5. En l'espèce, la procédure de deuxième instance a porté essentiellement sur l'examen du fait nouveau que constituait le décès du père de l'enfant, ainsi que sur la nécessité de réunir les pièces authentifiées, indispensables pour que la chambre de céans puisse statuer. Dans ce contexte, la procédure comprenait un acte de recours, une audience et un courrier transmettant les pièces requises. Par ailleurs, la cause ne présentait pas un caractère particulièrement complexe et l'activité déployée par l'avocat de Mme A______ ne s'est pas avérée particulièrement volumineuse.
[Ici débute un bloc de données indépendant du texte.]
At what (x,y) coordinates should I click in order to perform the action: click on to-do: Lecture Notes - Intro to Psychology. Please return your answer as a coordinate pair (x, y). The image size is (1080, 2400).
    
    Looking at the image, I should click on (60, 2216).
Toutefois, bien qu'en principe l'indemnité de procédure ne s'étende qu'à la procédure de recours, le jugement du TAPI du 21 juin 2017 ayant été annulé, il s'avère que la chambre administrative n'a pas suffisamment tenu compte de l'activité déployée par l'avocat durant la procédure par-devant le TAPI, cumulée à celle nécessitée par les faits nouveaux.

Au vu de ce qui précède, la réclamation sera partiellement admise et le montant de l'indemnité pour l'ensemble des procédures de recours porté à CHF 2'000.-, à la charge de l'État de Genève.

6. Conformément à la pratique constante de la chambre de céans, aucun émolument ne sera perçu et aucune indemnité de procédure allouée pour la présente procédure de réclamation (art. 87 al. 2 LPA ; ATA/334/2018 précité et les références citées).

 

* * * * *

PAR CES MOTIFS
LA CHAMBRE ADMINISTRATIVE

à la forme :

déclare recevable la réclamation formée le 3 avril 2018 par Madame A______ contre l’arrêt de la chambre administrative de la Cour de justice du 20 février 2018 dans la cause A/461/2017 ;

au fond :

l’admet partiellement ;

porte le montant de l'indemnité de procédure allouée à Madame A______ dans l'arrêt ATA/154/2018 à CHF 2'000.-, à la charge de l'État de Genève ;

dit qu’il n’est pas perçu d’émolument ni alloué d’indemnité pour la présente procédure ;

dit que, conformément aux art. 82 ss de la loi fédérale sur le Tribunal fédéral du 17 juin 2005 (LTF - RS 173.110), la présente décision peut être portée dans les trente jours qui suivent sa notification par-devant le Tribunal fédéral, par la voie du recours en matière de droit public ; le mémoire de recours doit indiquer les conclusions, motifs et moyens de preuve et porter la signature du recourant ou de son mandataire ; il doit être adressé au Tribunal fédéral, 1000 Lausanne 14, par voie postale ou par voie électronique aux conditions de l’art. 42 LTF. La présente décision et les pièces en possession du recourant, invoquées comme moyens de preuve, doivent être joints à l’envoi ;

communique le présent arrêt à Me Pierre Gabus, avocat de Mme A______, à l'office cantonal de la population et des migrations, au Tribunal administratif de première instance, ainsi qu’au secrétariat d’État aux migrations.

Siégeant : Mme Payot Zen-Ruffinen, présidente, MM. Thélin et Pagan, juges.

Au nom de la chambre administrative :

la greffière-juriste :

 

 

S. Hüsler Enz

 

 

la présidente siégeant :

 

 

F. Payot Zen-Ruffinen

 

 

Copie conforme de cet arrêt a été communiquée aux parties.